## [EXERCISE BRIEF]
Translate this sentence from the article about the Kahuku school fumes below into Spanish: "There appeared to be some contradiction yesterday as to the source of the trouble."

Fumes sicken Kahuku schoolchildren
Seven students go to the hospital and are treated and released
Seven students went to the hospital yesterday because of fumes reportedly from a pesticide at Kahuku High and Intermediate School.
Paramedics took three girls and one boy, between ages 12 and 16, to Kahuku Hospital with eye, ear and nose irritation, said Bryan Cheplic, spokesman for Honolulu Emergency Medical Services. Three more students went on their own, a nurse confirmed, and all seven were released after treatment.
Greg Knudsen, Department of Education spokesman, said 11 students and one teacher were sickened by fumes from the pesticide Orthene, which came from a nearby sod farm.
School officials evacuated 800 to 900 students from two main buildings and portable classrooms on the school's upper campus to the front lawn at about 1:20 p.m., Knudsen said. They remained there until the end of school after 2 p.m., he said.
Leslie Au, a toxicologist at the state Department of Health, said the active ingredient in Orthene, acephate, is not highly toxic. The pesticide is easily available and known for producing short-term side effects, such as tearing, runny nose and nausea, following high doses of exposure. Fresh air helps, and there are no lingering or delayed reactions, he said.
There appeared to be some contradiction yesterday as to the source of the trouble.
Firefighters arrived at the school at about 1:20 p.m. and could find no evidence of pesticide fumes, said Honolulu Fire Department spokesman Capt. Terry Seelig.
"Everything indicated there wasn't a release of a pesticide at that time," he said.
The nearby sod farm, called Ameri-Turf, did not use Orthene yesterday. Manager Andrew Gon said he was preparing to spray the turf with the grub-killing pesticide when police told him what happened.
"I think I would have caused more havoc if I did (spray)," he said, adding that he would wait to spray when there are no children at the school.

## [SUPPLIED DATA]
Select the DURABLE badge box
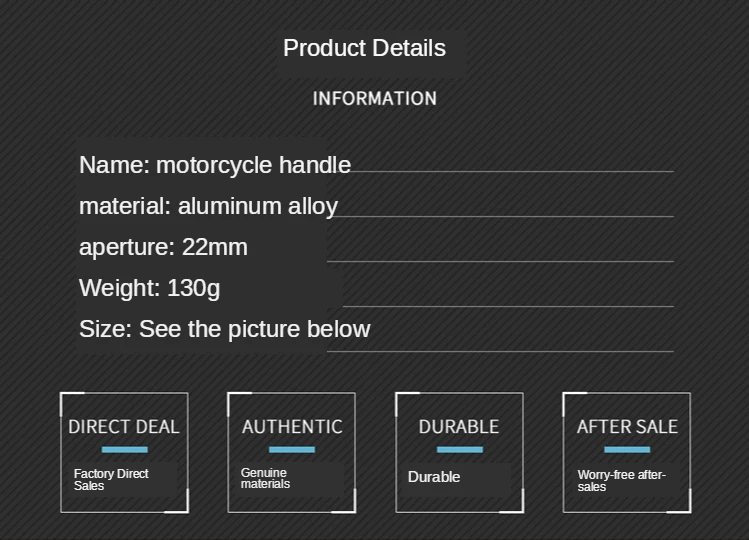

## [ANSWER]
Ayer parecía haber cierta contradicción en cuanto al origen del problema.